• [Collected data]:
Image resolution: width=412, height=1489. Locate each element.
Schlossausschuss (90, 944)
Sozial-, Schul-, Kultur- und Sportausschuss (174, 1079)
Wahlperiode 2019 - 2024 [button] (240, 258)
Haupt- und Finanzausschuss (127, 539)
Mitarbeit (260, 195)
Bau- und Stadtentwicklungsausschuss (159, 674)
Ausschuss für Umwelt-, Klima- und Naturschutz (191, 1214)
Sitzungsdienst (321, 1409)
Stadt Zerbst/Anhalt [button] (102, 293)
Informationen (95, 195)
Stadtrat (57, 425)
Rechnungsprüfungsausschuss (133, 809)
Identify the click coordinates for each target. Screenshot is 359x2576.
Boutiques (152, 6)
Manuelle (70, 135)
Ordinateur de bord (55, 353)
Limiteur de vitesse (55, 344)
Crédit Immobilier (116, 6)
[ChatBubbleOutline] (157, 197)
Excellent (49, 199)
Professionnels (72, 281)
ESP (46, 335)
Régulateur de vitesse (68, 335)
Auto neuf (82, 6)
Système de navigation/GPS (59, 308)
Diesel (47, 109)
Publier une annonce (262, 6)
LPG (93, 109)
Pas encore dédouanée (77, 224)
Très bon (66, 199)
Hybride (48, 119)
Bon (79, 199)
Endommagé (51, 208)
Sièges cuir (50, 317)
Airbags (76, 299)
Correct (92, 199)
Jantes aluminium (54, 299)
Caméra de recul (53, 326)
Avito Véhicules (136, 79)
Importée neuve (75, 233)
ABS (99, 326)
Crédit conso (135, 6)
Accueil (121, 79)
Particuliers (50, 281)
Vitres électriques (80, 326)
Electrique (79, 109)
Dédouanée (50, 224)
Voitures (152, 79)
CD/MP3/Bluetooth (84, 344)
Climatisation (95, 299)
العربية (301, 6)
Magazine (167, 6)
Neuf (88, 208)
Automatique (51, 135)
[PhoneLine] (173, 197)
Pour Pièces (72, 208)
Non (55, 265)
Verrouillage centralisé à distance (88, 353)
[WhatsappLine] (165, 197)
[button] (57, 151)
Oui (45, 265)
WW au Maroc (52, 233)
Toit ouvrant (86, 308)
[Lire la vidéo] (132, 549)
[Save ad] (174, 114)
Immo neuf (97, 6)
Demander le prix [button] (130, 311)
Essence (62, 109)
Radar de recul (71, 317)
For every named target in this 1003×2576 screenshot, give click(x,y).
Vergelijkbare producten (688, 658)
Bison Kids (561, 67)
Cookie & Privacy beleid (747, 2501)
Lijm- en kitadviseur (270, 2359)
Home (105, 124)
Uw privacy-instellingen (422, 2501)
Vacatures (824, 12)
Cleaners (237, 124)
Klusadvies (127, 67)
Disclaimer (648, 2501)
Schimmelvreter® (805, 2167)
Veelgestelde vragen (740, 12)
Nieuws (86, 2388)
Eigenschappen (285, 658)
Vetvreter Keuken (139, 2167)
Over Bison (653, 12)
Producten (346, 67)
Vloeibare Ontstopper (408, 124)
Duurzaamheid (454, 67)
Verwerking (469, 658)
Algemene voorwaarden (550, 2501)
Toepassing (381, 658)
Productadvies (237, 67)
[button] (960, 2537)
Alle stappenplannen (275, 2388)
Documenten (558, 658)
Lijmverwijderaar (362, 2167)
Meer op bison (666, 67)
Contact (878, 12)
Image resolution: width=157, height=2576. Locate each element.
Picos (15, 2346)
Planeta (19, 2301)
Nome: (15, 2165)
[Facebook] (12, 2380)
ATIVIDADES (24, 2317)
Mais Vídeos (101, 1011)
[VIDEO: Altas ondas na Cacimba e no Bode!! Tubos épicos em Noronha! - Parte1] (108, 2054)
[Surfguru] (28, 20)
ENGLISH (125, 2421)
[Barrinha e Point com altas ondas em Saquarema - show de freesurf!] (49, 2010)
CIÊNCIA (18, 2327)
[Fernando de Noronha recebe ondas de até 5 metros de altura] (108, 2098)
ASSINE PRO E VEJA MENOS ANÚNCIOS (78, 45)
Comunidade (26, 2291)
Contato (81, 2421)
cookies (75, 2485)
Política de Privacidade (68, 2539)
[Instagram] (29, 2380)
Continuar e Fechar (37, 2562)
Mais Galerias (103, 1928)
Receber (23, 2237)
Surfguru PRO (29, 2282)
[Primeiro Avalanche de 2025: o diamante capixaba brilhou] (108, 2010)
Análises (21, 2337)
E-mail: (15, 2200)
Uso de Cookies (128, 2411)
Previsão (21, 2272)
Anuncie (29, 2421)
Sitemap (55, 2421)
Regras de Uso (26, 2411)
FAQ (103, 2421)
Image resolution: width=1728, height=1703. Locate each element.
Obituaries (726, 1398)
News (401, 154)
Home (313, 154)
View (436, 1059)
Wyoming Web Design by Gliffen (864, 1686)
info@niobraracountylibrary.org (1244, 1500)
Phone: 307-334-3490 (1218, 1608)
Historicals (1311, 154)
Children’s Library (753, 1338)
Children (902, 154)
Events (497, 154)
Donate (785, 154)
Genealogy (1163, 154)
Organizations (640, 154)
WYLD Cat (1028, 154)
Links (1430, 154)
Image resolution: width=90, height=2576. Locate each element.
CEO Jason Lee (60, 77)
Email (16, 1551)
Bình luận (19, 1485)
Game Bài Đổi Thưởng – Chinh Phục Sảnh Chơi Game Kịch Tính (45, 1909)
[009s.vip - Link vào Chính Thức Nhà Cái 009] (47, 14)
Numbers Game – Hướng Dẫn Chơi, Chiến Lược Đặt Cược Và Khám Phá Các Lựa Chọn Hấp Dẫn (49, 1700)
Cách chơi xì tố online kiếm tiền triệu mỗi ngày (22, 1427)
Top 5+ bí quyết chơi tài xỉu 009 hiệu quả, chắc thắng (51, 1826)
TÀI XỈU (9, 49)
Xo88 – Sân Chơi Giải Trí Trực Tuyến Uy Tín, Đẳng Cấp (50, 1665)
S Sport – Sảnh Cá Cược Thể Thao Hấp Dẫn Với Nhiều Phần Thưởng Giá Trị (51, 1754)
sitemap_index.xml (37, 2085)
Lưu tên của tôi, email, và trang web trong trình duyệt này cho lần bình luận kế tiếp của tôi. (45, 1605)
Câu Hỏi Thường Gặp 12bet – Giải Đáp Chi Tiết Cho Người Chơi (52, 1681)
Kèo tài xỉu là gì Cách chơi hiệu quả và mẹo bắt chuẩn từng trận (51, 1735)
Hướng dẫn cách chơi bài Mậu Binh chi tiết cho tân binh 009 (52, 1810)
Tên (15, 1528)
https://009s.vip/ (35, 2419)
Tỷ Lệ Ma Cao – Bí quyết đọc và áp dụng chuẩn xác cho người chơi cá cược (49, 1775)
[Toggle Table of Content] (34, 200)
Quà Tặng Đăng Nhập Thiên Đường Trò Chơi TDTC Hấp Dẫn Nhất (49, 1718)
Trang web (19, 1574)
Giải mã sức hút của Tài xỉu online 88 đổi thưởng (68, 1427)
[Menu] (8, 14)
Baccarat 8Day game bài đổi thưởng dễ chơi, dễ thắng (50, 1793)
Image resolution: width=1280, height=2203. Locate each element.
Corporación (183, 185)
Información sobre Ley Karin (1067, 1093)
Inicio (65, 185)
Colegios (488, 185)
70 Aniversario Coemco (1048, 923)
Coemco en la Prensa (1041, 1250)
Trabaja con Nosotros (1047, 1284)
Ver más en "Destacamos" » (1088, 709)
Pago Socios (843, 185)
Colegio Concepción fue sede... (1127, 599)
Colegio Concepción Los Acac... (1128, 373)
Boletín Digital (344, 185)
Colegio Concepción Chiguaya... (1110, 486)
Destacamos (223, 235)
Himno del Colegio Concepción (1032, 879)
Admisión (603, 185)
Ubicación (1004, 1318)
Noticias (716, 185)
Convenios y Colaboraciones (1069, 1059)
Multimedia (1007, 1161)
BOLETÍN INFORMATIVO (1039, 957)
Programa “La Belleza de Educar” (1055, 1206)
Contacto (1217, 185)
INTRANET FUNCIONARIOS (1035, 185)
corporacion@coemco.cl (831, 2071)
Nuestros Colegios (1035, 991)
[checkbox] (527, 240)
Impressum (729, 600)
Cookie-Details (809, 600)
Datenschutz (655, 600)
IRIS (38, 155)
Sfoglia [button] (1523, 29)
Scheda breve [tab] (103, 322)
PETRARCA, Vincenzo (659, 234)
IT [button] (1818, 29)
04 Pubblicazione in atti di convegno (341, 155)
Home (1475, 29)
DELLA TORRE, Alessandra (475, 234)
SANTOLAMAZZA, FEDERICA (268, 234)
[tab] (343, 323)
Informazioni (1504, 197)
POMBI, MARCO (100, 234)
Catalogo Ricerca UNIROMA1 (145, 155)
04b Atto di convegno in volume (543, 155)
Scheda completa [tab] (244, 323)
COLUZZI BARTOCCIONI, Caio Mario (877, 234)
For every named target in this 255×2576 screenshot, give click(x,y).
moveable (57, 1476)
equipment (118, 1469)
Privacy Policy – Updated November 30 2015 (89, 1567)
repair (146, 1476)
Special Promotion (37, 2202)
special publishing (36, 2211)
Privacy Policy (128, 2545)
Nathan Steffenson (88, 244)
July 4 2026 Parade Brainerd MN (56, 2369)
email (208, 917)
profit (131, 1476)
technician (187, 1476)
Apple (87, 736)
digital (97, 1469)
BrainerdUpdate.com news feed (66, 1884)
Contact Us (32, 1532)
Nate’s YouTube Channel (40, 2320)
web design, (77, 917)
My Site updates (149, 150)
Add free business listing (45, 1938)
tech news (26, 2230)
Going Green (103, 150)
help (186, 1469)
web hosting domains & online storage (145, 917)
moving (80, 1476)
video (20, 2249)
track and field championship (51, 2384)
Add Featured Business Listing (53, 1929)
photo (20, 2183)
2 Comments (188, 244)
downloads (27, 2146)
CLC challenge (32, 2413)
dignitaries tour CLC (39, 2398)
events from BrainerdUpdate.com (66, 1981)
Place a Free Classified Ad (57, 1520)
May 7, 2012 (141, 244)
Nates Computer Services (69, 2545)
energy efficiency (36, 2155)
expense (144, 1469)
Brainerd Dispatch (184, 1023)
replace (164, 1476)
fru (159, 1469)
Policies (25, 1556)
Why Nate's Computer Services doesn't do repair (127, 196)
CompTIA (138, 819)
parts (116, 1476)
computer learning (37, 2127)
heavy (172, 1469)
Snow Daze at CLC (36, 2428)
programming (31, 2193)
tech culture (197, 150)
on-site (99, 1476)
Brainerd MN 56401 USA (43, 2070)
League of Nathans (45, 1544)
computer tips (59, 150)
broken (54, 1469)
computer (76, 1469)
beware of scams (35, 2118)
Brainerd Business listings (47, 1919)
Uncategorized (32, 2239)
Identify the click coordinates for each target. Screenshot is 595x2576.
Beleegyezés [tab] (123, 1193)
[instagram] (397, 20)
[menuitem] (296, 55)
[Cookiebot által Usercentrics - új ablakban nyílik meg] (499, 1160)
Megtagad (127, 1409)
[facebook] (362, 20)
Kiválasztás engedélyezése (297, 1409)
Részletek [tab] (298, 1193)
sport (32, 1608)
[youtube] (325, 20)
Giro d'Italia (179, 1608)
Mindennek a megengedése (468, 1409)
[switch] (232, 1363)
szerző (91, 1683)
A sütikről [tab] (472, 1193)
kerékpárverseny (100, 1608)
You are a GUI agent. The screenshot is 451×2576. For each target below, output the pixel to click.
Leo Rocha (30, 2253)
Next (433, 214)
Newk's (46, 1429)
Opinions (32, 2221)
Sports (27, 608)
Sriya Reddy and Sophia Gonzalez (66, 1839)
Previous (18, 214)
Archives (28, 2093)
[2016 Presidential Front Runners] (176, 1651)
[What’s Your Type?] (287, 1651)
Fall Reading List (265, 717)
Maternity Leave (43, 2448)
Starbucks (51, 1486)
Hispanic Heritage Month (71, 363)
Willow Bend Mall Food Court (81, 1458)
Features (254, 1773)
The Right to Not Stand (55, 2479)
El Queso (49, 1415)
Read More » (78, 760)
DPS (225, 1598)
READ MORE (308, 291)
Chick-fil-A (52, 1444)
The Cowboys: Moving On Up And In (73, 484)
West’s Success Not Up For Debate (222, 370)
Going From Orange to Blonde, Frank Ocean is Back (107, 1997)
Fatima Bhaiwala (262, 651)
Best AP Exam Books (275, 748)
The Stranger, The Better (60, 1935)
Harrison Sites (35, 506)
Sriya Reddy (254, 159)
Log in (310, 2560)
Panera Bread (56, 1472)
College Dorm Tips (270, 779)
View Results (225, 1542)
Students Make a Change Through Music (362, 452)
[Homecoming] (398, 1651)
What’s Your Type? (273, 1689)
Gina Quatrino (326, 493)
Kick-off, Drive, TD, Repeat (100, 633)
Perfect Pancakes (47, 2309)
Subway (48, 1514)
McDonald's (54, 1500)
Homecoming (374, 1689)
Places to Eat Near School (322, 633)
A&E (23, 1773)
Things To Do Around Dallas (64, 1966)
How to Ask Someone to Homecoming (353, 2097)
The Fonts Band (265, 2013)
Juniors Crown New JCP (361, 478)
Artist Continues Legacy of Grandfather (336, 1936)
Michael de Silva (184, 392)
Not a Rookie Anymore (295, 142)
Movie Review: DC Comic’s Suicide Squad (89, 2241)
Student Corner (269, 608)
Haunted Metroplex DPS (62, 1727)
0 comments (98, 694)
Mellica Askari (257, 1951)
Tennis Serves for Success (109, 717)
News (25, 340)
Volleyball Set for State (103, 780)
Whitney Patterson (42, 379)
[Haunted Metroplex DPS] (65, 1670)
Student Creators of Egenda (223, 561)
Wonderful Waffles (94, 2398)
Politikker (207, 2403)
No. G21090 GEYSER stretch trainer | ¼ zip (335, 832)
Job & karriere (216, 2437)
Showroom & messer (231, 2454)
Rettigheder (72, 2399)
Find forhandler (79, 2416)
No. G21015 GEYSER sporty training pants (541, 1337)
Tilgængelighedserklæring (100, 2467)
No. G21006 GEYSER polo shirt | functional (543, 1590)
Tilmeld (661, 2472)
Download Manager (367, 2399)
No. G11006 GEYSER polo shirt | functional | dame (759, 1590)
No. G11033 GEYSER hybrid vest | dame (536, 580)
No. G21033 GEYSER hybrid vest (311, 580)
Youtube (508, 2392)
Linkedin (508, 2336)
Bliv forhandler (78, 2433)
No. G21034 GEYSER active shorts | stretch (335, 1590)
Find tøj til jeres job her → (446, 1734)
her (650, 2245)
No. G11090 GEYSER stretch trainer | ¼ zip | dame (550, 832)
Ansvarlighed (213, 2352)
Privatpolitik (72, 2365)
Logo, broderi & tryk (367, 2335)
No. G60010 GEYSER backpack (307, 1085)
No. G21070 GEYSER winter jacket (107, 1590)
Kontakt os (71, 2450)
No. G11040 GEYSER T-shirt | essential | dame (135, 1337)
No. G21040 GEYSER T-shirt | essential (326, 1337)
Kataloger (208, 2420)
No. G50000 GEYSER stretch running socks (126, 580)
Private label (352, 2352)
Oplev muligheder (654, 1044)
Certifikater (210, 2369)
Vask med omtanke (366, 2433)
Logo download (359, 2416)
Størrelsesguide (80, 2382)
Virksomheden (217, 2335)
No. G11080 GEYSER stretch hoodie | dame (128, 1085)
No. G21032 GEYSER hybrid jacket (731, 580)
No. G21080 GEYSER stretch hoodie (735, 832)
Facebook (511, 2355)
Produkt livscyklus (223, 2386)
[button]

• [EXERCISE]:
All that is wanted is a faithful reproduction of the line above with "web hosting domains", the line with "[facebook] (362, 20)", and every line in between.

• [TASK RESULT]:
web hosting domains & online storage (145, 917)
moving (80, 1476)
video (20, 2249)
track and field championship (51, 2384)
Add Featured Business Listing (53, 1929)
photo (20, 2183)
2 Comments (188, 244)
downloads (27, 2146)
CLC challenge (32, 2413)
dignitaries tour CLC (39, 2398)
events from BrainerdUpdate.com (66, 1981)
Place a Free Classified Ad (57, 1520)
May 7, 2012 (141, 244)
Nates Computer Services (69, 2545)
energy efficiency (36, 2155)
expense (144, 1469)
Brainerd Dispatch (184, 1023)
replace (164, 1476)
fru (159, 1469)
Policies (25, 1556)
Why Nate's Computer Services doesn't do repair (127, 196)
CompTIA (138, 819)
parts (116, 1476)
computer learning (37, 2127)
heavy (172, 1469)
Snow Daze at CLC (36, 2428)
programming (31, 2193)
tech culture (197, 150)
on-site (99, 1476)
Brainerd MN 56401 USA (43, 2070)
League of Nathans (45, 1544)
computer tips (59, 150)
broken (54, 1469)
computer (76, 1469)
beware of scams (35, 2118)
Brainerd Business listings (47, 1919)
Uncategorized (32, 2239)
Identify the click coordinates for each target. Screenshot is 595x2576.
Beleegyezés [tab] (123, 1193)
[instagram] (397, 20)
[menuitem] (296, 55)
[Cookiebot által Usercentrics - új ablakban nyílik meg] (499, 1160)
Megtagad (127, 1409)
[facebook] (362, 20)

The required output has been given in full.